Stored data:
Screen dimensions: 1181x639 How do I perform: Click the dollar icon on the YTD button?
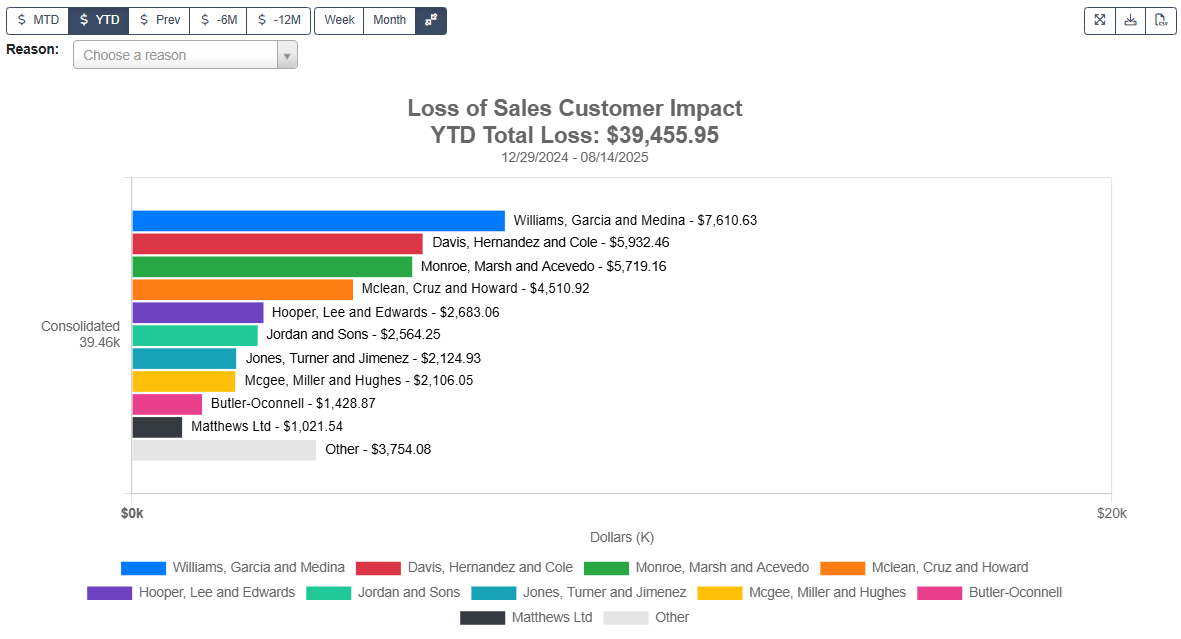pos(85,20)
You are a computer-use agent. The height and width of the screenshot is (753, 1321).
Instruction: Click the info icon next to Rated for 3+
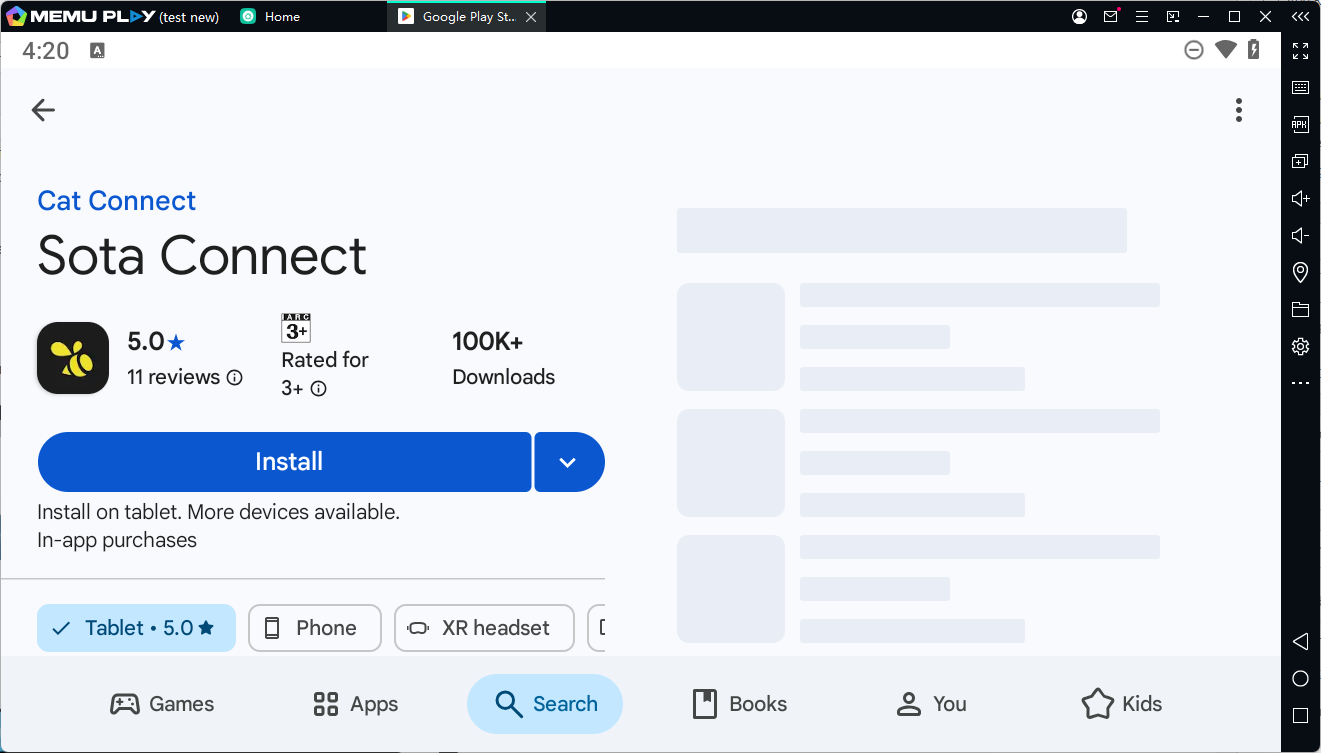(x=318, y=389)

▸ **Try it**
Begin at the line with "You are a computer-use" and end at the last line of the data above. Reproduce those lines exactly, but not the pictures.

▸ **Output**
You are a computer-use agent. The height and width of the screenshot is (753, 1321).
Instruction: Click the info icon next to Rated for 3+
(x=318, y=389)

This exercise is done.